History
In 1980, the late C. Knox Massey established an endowment creating the C. Knox Massey Distinguished Service Awards.
Massey was born in Durham in 1903 and attended Carolina from 1921 until 1925.
He served two decades as a University trustee and worked without pay to promote the statewide Good Health Campaign that led to the creation of a four-year medical school and teaching hospital at Carolina. He then worked as a “dollar-a-year” special assistant to the chancellor, aiding in the development of scholarships, professorships and other awards.
In 1984, he joined the families of his son, Knox Massey Jr., and daughter, Kay Massey Weatherspoon, to create the Massey-Weatherspoon Fund. Income from this fund supports both the Massey Distinguished Service Awards and the Carolina Seminars that promote interdisciplinary thought, study, discussion and intellectual interchange on a wide variety of topics.
Knox Jr. graduated from Carolina in 1959 with a degree in business administration, and then joined his father’s firm in Durham. After the company merged with Tucker Wayne & Co. in 1978, he moved to Atlanta and has served since as president, chairman and chief executive officer.
Like his father, Knox Jr. has been an active force for the University — serving on numerous boards including the Board of Visitors, the Arts and Sciences Foundation and the Institute for the Arts and Humanities. He has also given generously to the University. His wife, the former Mary Ann Keith of Wilmington, also graduated from the University in 1959. She is an accomplished sculptor who has served on the Board of the Atlanta College of Art. The Masseys have three children who all attended Carolina: Elizabeth (Class of ’83), Knox III (Class of ’85) and Louise (Class of ’88).

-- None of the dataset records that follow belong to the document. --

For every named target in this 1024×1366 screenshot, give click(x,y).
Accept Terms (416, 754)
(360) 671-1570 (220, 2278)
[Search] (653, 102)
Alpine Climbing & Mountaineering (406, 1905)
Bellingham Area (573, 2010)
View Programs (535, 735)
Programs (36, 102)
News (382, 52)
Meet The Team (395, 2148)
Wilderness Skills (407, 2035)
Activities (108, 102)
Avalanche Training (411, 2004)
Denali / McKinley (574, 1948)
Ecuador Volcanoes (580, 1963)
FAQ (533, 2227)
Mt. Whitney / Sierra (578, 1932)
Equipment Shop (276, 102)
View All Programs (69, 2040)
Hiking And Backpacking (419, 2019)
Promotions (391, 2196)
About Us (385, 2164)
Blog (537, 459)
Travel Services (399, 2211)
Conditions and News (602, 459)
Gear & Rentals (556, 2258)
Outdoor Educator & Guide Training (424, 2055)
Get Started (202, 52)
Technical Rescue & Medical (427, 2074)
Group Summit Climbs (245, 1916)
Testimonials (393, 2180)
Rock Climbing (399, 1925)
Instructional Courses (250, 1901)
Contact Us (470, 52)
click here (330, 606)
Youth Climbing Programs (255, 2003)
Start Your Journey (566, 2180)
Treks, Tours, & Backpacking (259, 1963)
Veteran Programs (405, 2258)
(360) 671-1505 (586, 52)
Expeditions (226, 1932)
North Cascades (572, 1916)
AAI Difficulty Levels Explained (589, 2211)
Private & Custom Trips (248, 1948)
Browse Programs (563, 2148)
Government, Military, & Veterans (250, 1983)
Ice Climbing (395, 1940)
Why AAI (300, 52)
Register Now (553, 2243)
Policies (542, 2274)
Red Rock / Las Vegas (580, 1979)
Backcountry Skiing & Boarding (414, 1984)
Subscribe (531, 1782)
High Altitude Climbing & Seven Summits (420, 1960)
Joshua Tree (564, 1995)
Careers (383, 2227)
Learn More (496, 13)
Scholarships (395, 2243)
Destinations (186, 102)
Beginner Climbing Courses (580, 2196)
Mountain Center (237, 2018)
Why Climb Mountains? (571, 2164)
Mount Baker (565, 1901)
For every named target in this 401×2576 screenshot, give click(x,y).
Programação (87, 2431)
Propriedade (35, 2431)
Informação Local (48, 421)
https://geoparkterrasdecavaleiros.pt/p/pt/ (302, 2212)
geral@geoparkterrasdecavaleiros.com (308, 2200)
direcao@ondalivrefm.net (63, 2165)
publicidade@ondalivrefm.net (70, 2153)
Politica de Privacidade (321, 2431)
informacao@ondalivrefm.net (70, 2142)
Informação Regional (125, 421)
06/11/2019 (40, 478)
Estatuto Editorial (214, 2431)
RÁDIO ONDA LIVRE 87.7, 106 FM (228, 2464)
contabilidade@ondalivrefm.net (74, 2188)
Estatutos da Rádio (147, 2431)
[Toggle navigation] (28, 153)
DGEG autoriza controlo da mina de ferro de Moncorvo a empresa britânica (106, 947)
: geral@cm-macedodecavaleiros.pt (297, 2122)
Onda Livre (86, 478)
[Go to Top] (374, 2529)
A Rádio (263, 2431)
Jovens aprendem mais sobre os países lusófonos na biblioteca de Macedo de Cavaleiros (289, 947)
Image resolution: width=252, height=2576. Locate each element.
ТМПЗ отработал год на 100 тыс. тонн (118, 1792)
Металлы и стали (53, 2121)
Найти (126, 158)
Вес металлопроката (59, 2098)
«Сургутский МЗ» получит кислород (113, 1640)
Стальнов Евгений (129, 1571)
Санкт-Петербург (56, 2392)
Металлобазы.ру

Kay Massey Weatherspoon, a 1954 graduate of Hollins College in Virginia, is married to 1954 Carolina alumnus Van L. Weatherspoon. In addition to their support of the Massey-Weatherspoon Fund, the Weatherspoons’ gifts have played an important role in strengthening the faculty at Kenan-Flagler Business School.
They have also contributed works of art to the Ackland Museum and generously supported the Academic Affairs Library. In 2003, a Weatherspoon gift enabled the library to purchase one of the world’s largest collections of rare Russian books, serials, manuscripts and photographs, assembled over 30 years by Paris bookseller, Andre Savine, and his wife.
Van has served on the University’s Board of Visitors, the Board of Directors of the UNC Foundation, and on the business school’s Entrepreneurship Program Committee. He also served on the Foundation Board for the Bicentennial Campaign for Carolina.
The Weatherspoons have two children, Laura (B.A. ’80) and Martha. Their son, Van Jr. (B.A. ’84), died of a brain tumor in 1989. The family established the Van L. Weatherspoon Jr. Eminent Distinguished Professorship in Neurosurgery in his honor, as well as the Kay M. and Van L. Weatherspoon Eminent Distinguished Professorship in Neurosurgery.